### Set exercise
Rewrite the records below as a JSON list of strings, with one string per line and no blank lines. Start at the line that contains "You are a computer-use agent. Screen", continue through the end of the records, and omit the pictures.

### Material for the task
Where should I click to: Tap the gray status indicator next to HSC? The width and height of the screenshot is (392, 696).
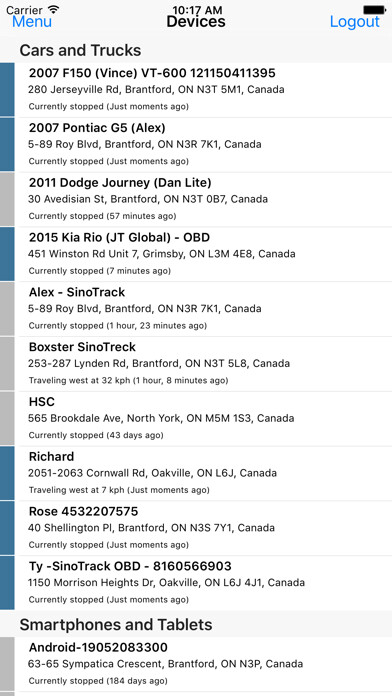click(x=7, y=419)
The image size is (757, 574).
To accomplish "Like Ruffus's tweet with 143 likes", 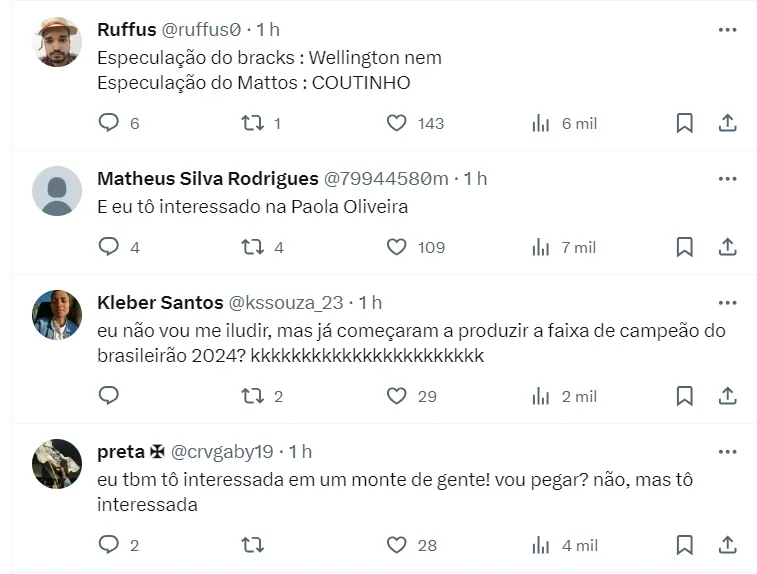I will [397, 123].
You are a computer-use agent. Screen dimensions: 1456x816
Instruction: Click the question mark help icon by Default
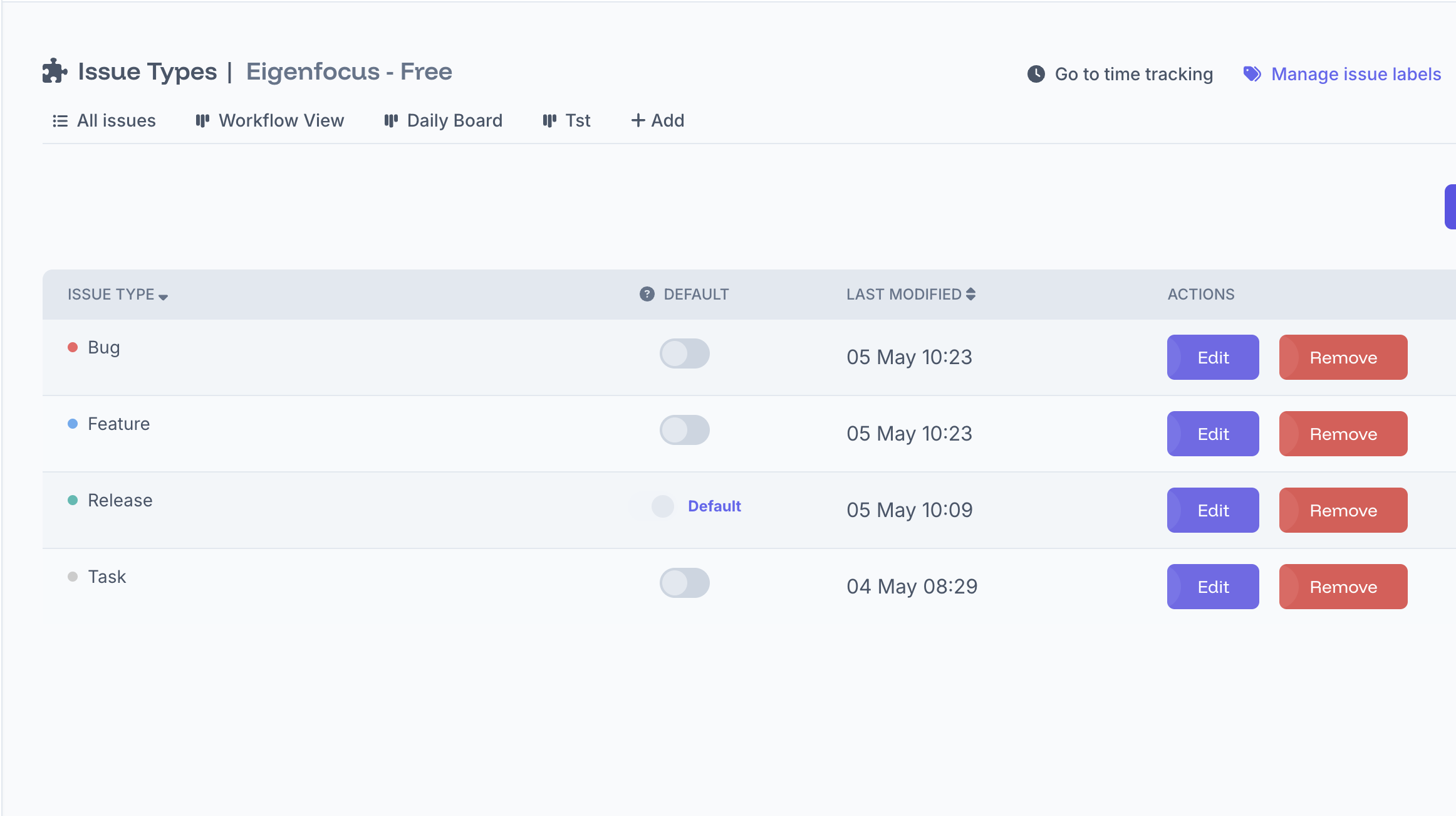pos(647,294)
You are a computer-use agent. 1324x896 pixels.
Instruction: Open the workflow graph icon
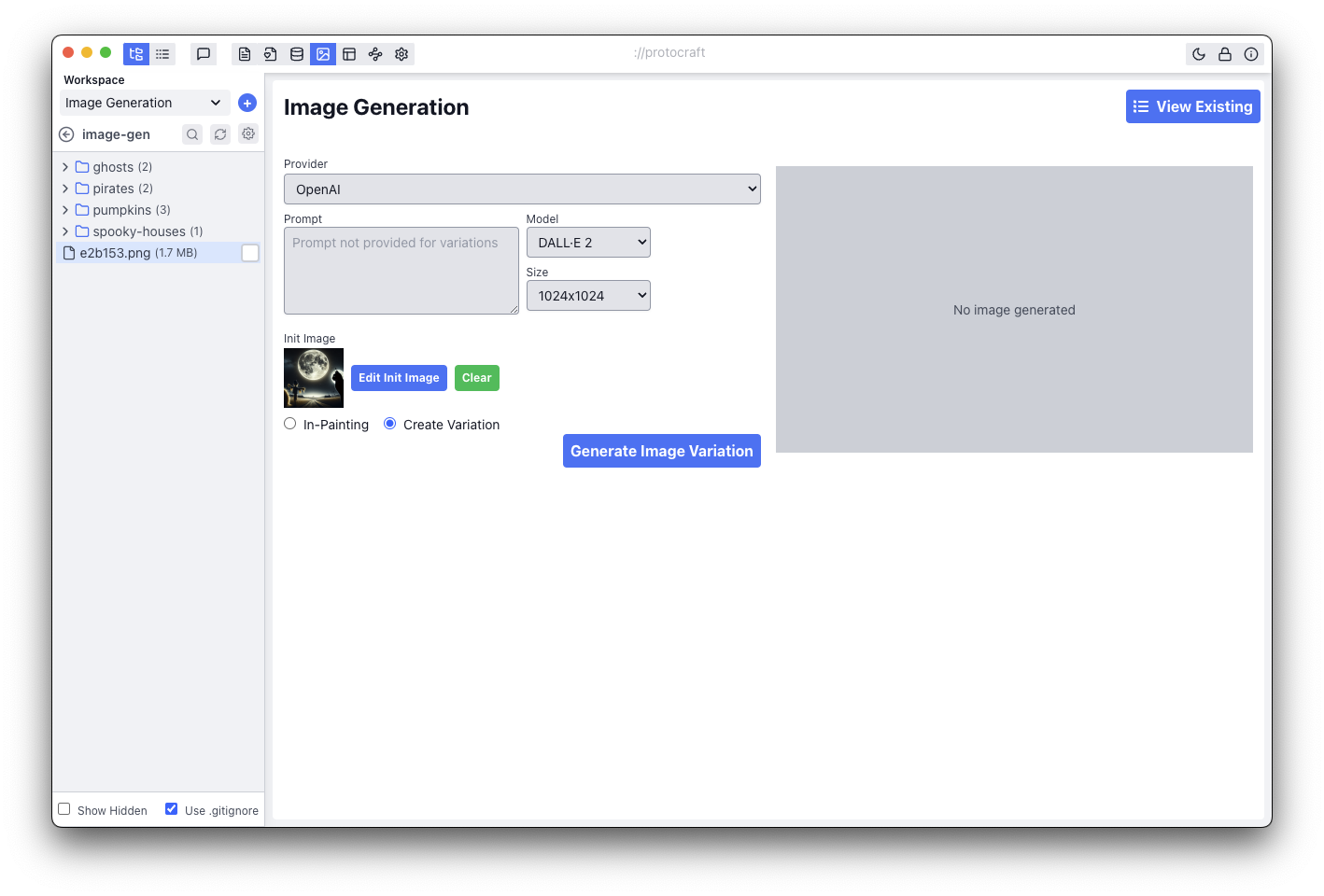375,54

### Reply to the task
[
  "You are a computer-use agent. Screen dimensions: 1456x816",
  "Instruction: Click the question mark help icon by Default",
  "pos(647,294)",
  "You are a computer-use agent. 1324x896 pixels.",
  "Instruction: Open the workflow graph icon",
  "375,54"
]